Many of those in attendance at the meeting offered reasons to city leaders why the lots were in such bad shape. For example, the owner of one lot is now in assisted living care. A son said he cleaned up the yard, but doesn’t want to put too much effort into cleaning or repairs at this time.

“I don’t want to spend a bunch of money on it and then them take it away from us (to pay for a nursing home),” the man said.

Another property owner said she has spoken with Fire Chief John Pope about burning the house down for training. Pope wasn’t at the meeting, but the Mayor said she isn’t aware of that conversation, and questioned whether or not the city can do that, anyway.

Even for the lots that are now clean, the owners will remain on the list for one year. If any of those lots become dirty or overgrown again, just like the ones that haven’t been cleaned yet, Shoemake’s team can now go onto private property, clean it, and bill the services directly to property taxes.
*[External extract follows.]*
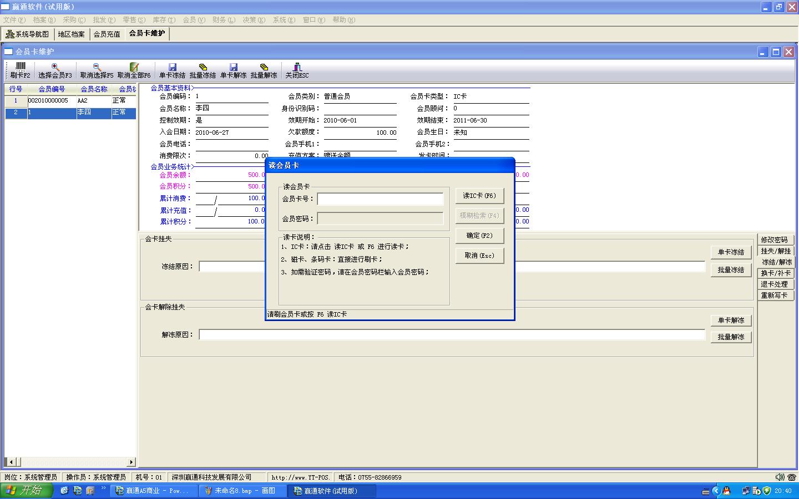This screenshot has width=799, height=499.
Task: Click the 批量冻结 toolbar icon
Action: tap(203, 67)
In other city business, the board approved July 4 and 5th as city holidays due to a proclamation from the governor’s office, approved $26,258.30 for the purchase of a foam system for the fire department with $25,000 of that to be reimbursed by a Homeland Security grant, approved beer and light wine sales at the Family Dollar located at 816 Main Street, discussed some repairs needed on the outside of the Civic Center, discussed a scheduled power outage in late June or early July to replace equipment (details will be published in The News-Commercial when they are available), approved a speed limit of 35 miles per hour for the entire length of Fir Avenue with the exception of 25 miles per hour in school zones, and approved the purchase of flashing school zone signs for the lowest bids.